──────── Given records

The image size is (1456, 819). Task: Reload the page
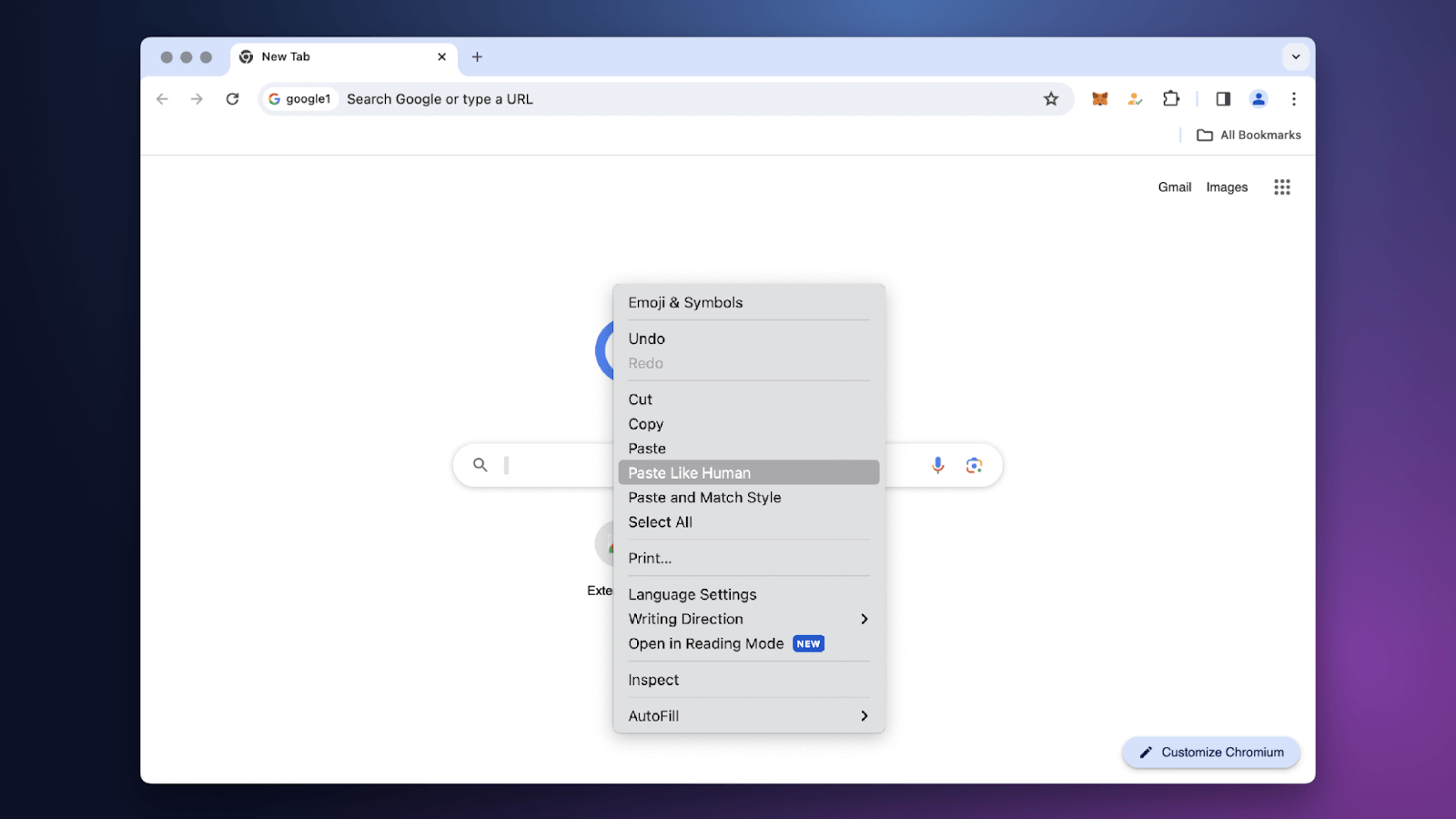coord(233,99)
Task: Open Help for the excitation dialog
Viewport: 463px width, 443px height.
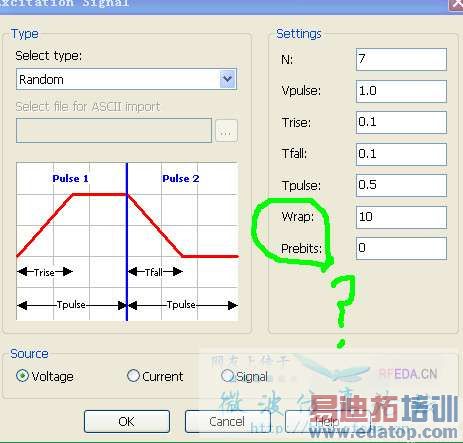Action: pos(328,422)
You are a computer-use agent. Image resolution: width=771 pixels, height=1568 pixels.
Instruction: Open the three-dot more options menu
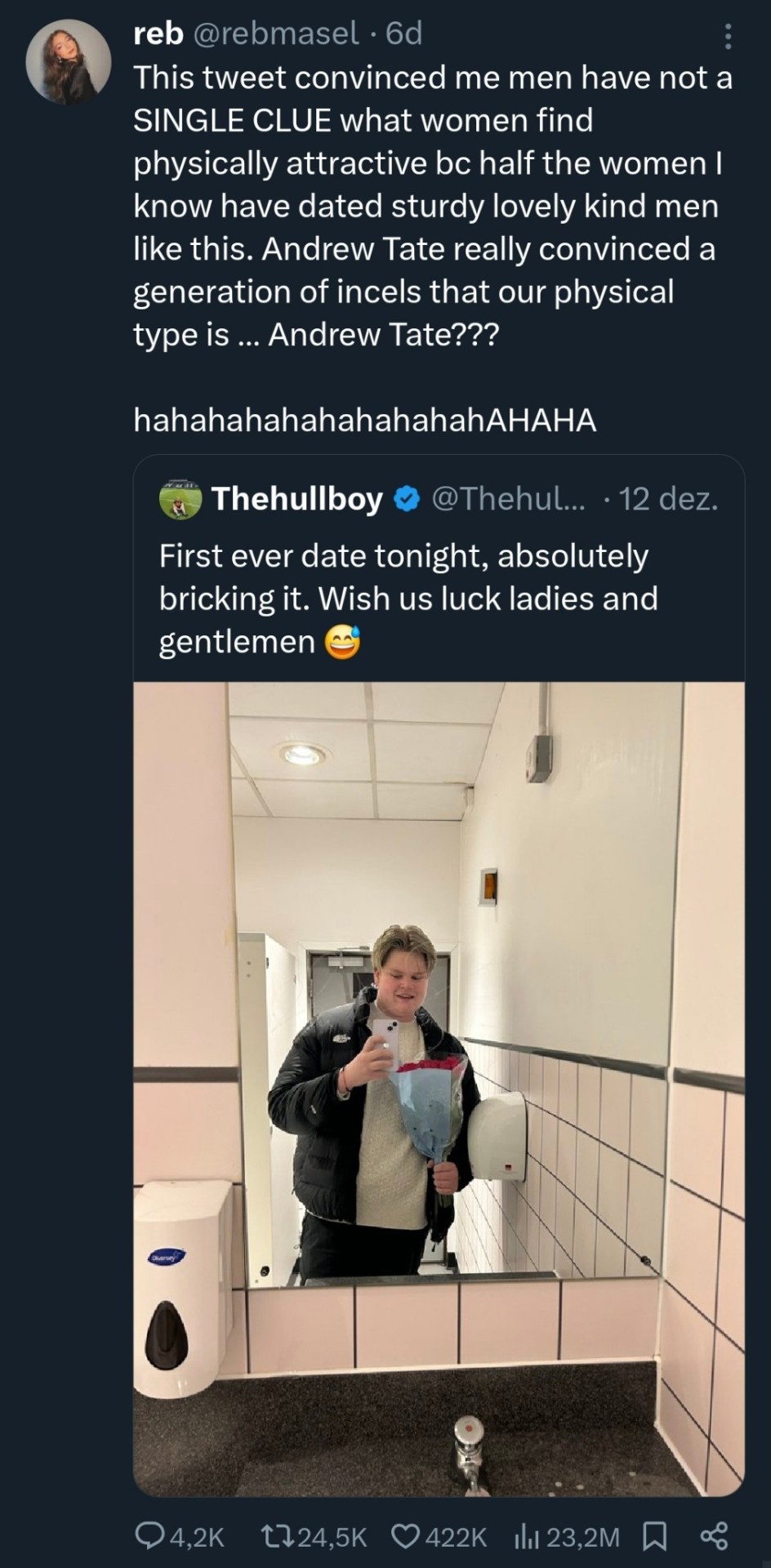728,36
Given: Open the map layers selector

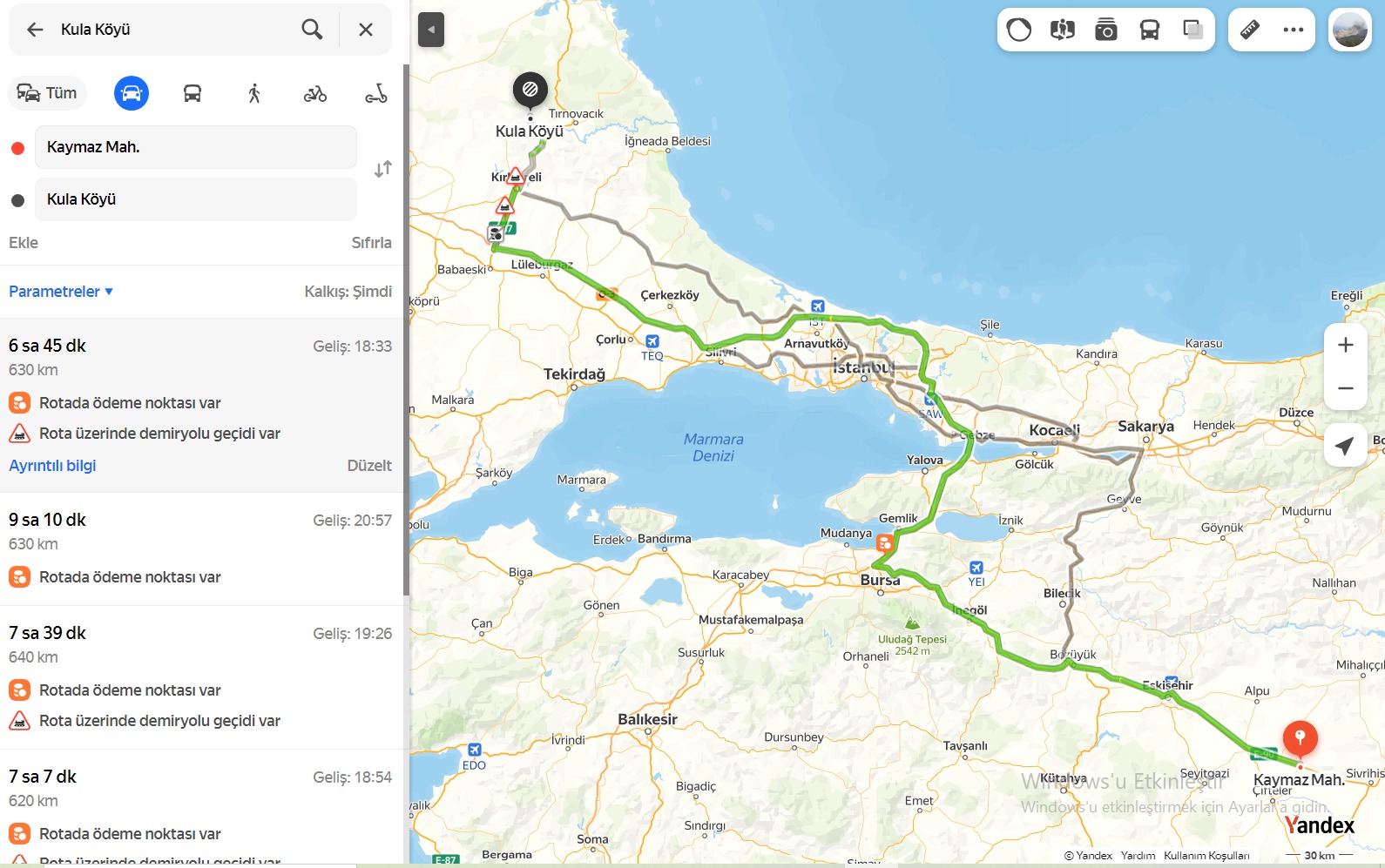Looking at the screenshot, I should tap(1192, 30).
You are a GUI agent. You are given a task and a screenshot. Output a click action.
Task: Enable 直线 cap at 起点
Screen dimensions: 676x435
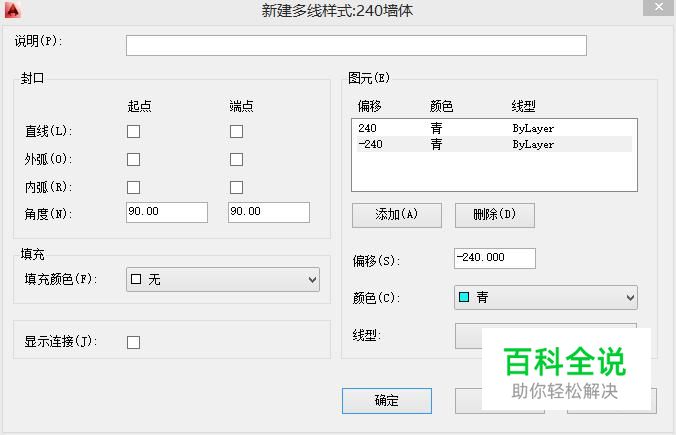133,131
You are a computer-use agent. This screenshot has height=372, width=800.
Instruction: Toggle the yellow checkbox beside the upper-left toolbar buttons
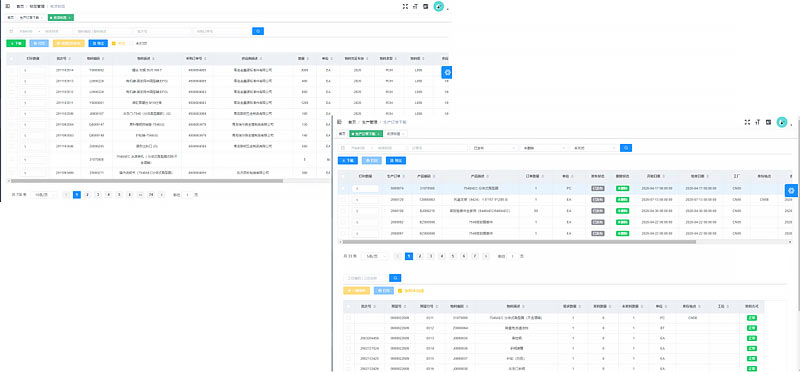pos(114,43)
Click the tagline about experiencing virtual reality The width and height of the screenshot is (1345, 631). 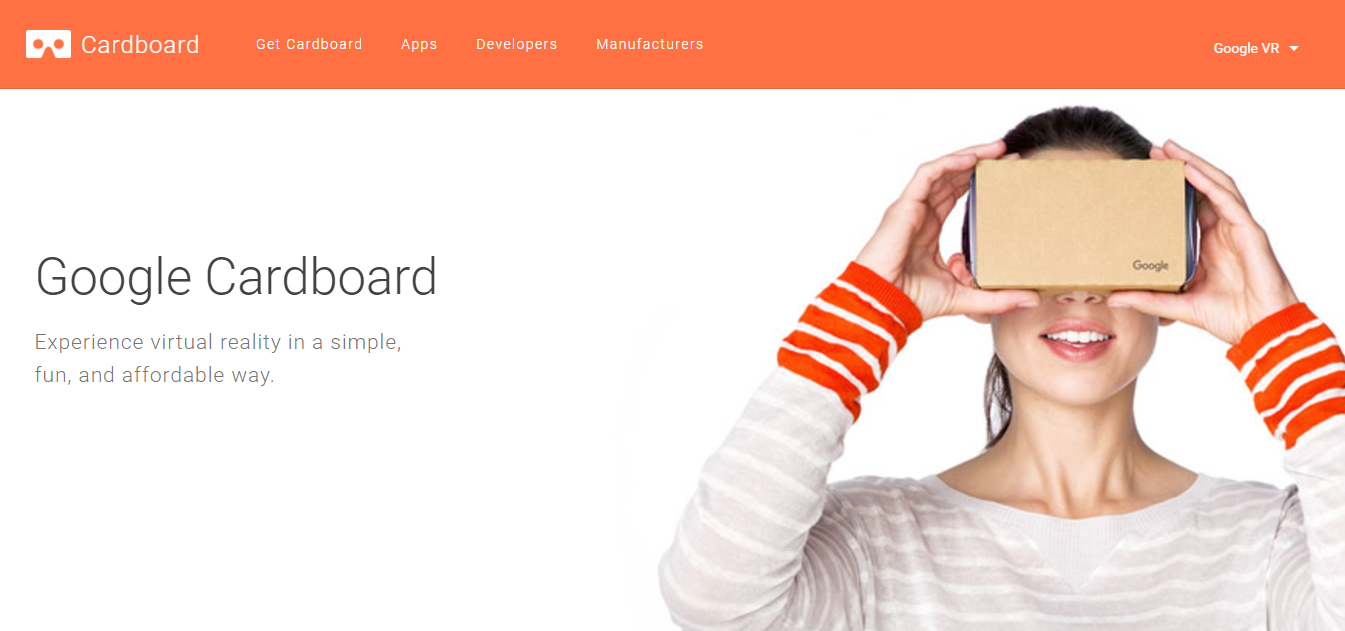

────────────────

* Task goal
Copy all of the material above word for word, leaving out the pictures.

* Result for this task
The image size is (1456, 819). Task: Reload the page
coord(233,99)
Task: Open Help for the excitation dialog
Viewport: 463px width, 443px height.
Action: pos(328,422)
You are a computer-use agent. Image resolution: width=771 pixels, height=1568 pixels.
Instruction: Open the three-dot more options menu
728,36
Given: Open the map layers selector

Looking at the screenshot, I should tap(1192, 30).
You are a GUI agent. You are given a task and a screenshot. Output a click action.
Task: Enable 直线 cap at 起点
Screen dimensions: 676x435
133,131
You are a computer-use agent. This screenshot has height=372, width=800.
Instruction: Toggle the yellow checkbox beside the upper-left toolbar buttons
pos(114,43)
Click the tagline about experiencing virtual reality The width and height of the screenshot is (1345, 631). 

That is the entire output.